На скалах и долинах Дагестана. Герои и фанатики - Тютев Фёдор Фёдорович Федор Федорович (книга регистрации .txt, .fb2) 📗
Бой за обладание роковой площадкой, происходивший целый день, стоил нам свыше 300 человек. Цифра огромная, если вспомнить, что многие штурмы самых сильных, многочисленных аулов обходились нередко потерей от 10 до 20–25 человек.
Горцам этот день тоже обошелся недешево. Много мюридов полегло под русскими штыками, но ничья смерть не поразила так глубоко сердце имама, как смерть его верного помощника Али-бека, защитника башни.
Узнав об этом горестном для него событии, Шамиль схватился за голову.
— Али-бек, Али-бек! — воскликнул он, раскачиваясь всем телом. — Неужели тебя так прельстили гурии, что ты позволил убить себя и покинуть твоего друга, бедного раба Шамуила, в такую трудную для него минуту?!
Воспоминание о сновидении наполнило душу Шамиля суеверным ужасом…
— Алла, Алла, — возвел он к небу омраченный тоскою взгляд, — неужели ты начинаешь отвращать свое лицо от любящих тебя и слушающих слово твое? Неужели и эта последняя твердыня ислама должна пасть от руки твоих супротивников?..

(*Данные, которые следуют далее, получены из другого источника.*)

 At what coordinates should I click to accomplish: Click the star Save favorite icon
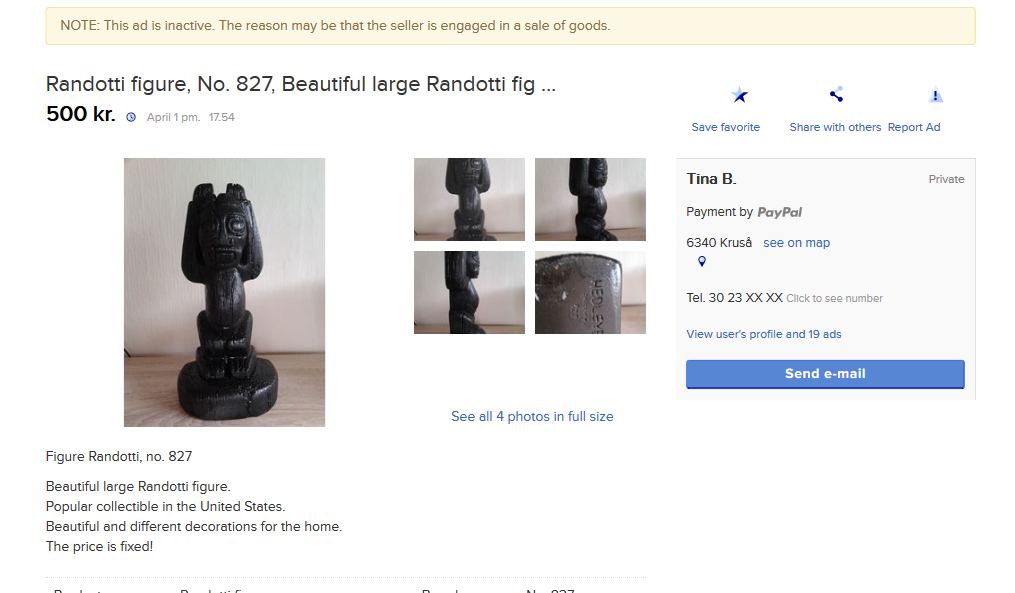739,96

Как бы в ответ на свой вопрос Шамиль услышал доносящийся по ветру вой женщин, оплакивавших трупы погибших бойцов, которых мюриды спешили, по мусульманскому обычаю, похоронить до наступления ночной темноты.
— Алла, Алла, — в сердечной тоске прошептал Шамиль и, поникнув головой, пошел к своей сакле, сопровождаемый угрюмо насупившимися наибами, из которых на многих красовались кровавые повязки.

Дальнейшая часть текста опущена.